*Direction:*
List every sentence in the first body paragraph of the guest commentary below, in order.

*Selected passage:*
Guest Commentary

Obama gives intellectually dishonest speech

President Barack Obama’s recent speech from George Washington University on the federal debt and deficit was shocking in its intellectual dishonesty, even by Obama standards. Given, the whole idea of Mr. Obama speaking on this topic was akin to Jeff Skilling giving a lecture on business ethics. And yet it still amazed me.

Much of his speech was terribly predictable. How does the President propose we lower the deficit? Raise taxes on the “millionaires and billionaires.” The only problem is, regardless of how much Mr. Obama soaks “the rich”, it could never pay for the spending he has proposed in his first two budgets since taking office. In the entire history of the United States, the federal government has never collected more than of 20 percent of GDP in taxes. Throughout the 1950s and 1970s, the top marginal income tax rate was in the 90 percent range. We still didn’t collect more than 20 percent of GDP in taxes.

*Entries:*
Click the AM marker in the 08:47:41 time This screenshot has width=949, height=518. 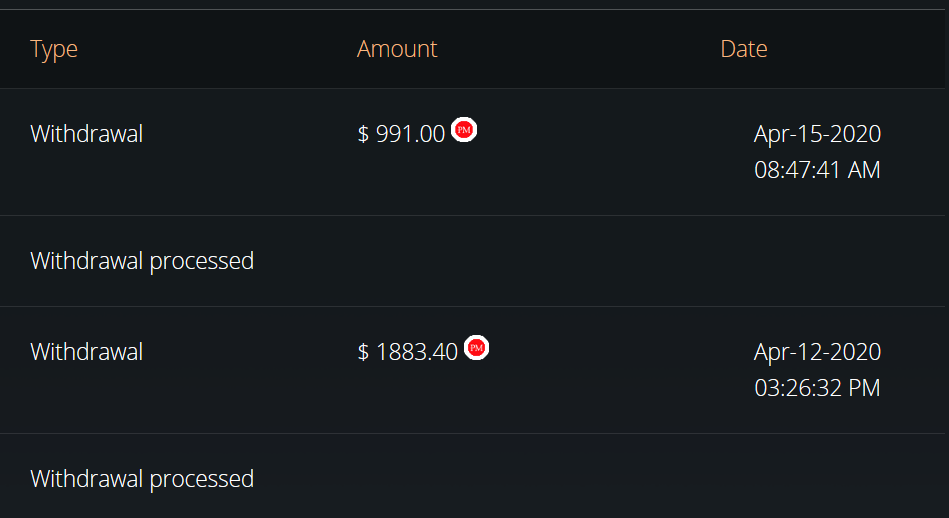864,170
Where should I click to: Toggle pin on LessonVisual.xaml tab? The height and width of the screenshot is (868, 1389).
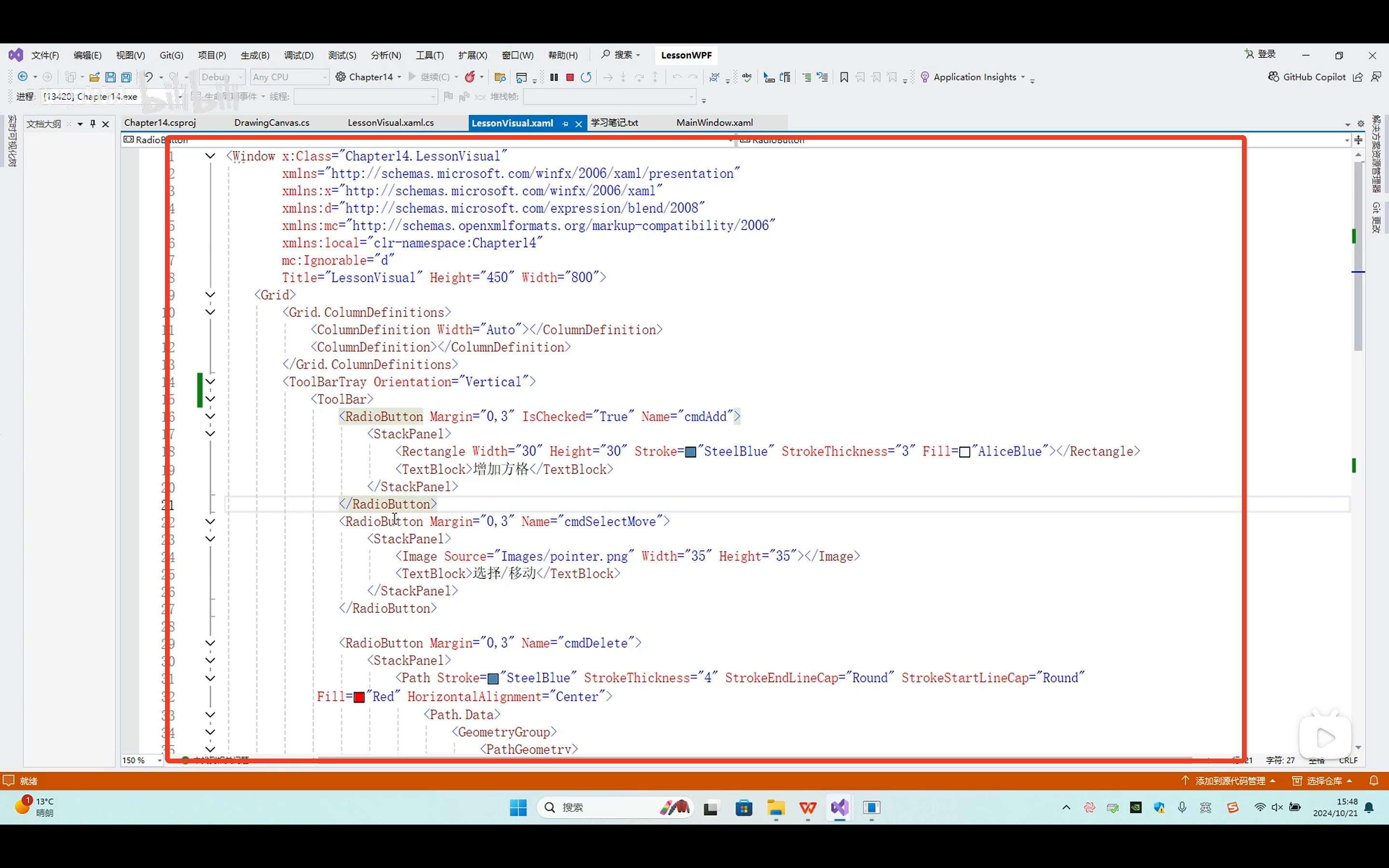(x=565, y=123)
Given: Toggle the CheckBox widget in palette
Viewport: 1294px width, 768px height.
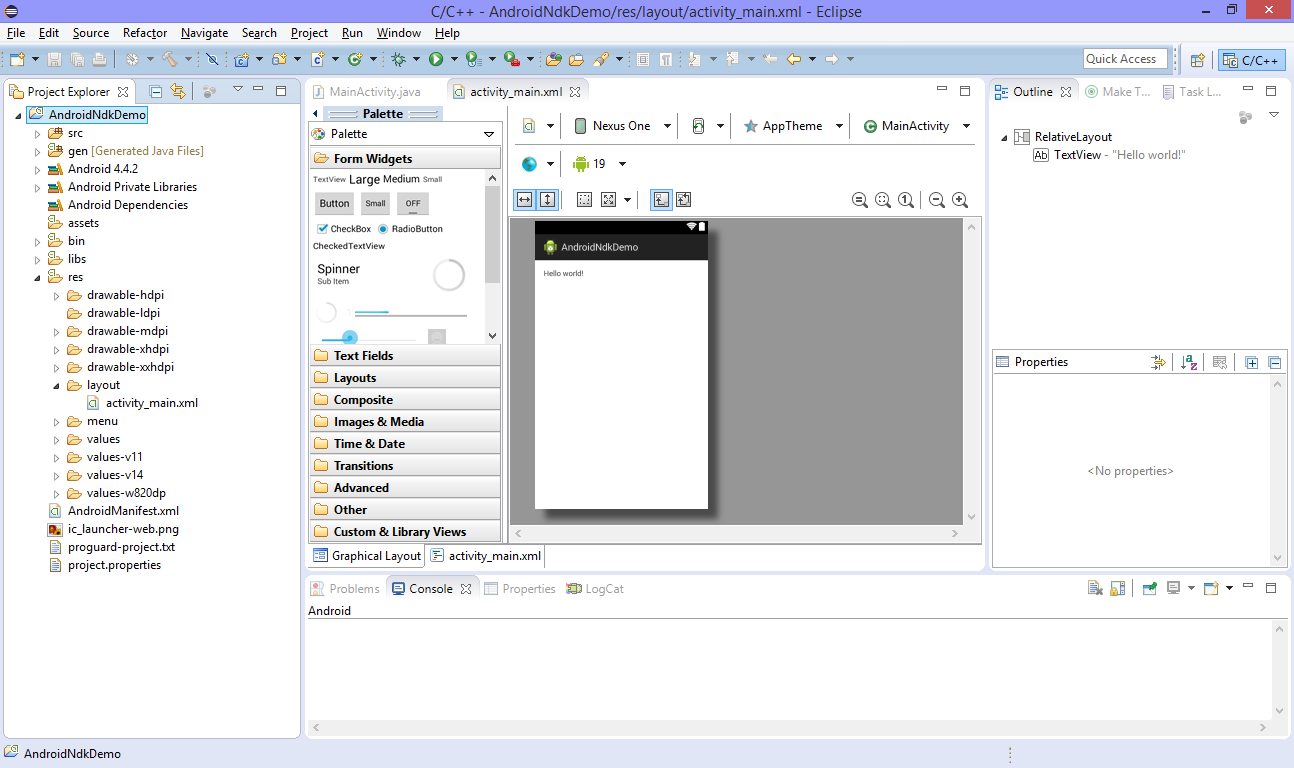Looking at the screenshot, I should (323, 229).
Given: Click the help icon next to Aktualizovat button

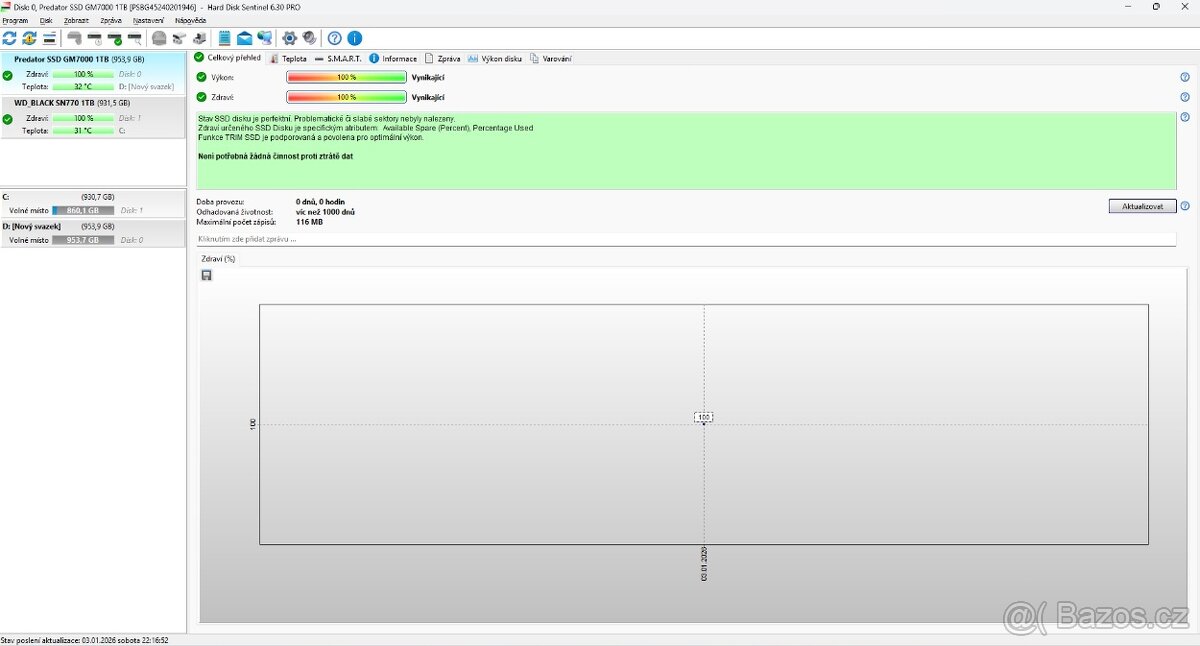Looking at the screenshot, I should pyautogui.click(x=1185, y=206).
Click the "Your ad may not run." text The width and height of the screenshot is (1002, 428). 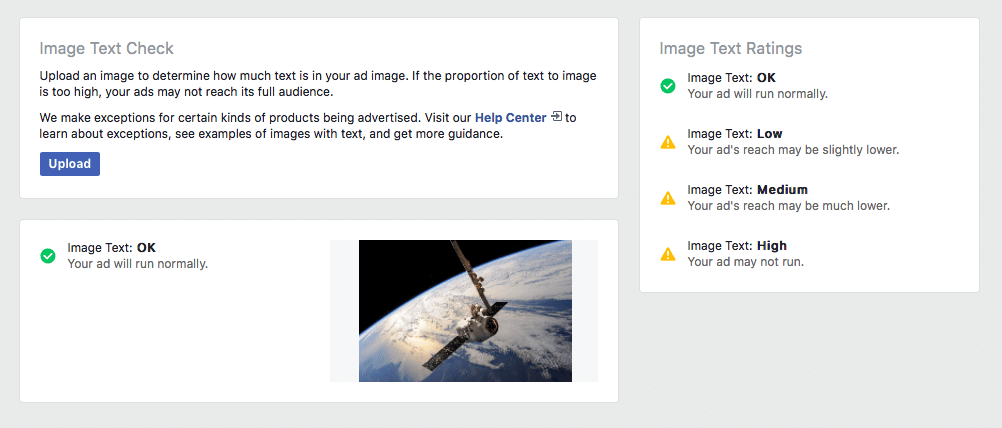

*Task output:*
1. President Barack Obama’s recent speech from George Washington University on the federal debt and deficit was shocking in its intellectual dishonesty, even by Obama standards.
2. Given, the whole idea of Mr. Obama speaking on this topic was akin to Jeff Skilling giving a lecture on business ethics.
3. And yet it still amazed me.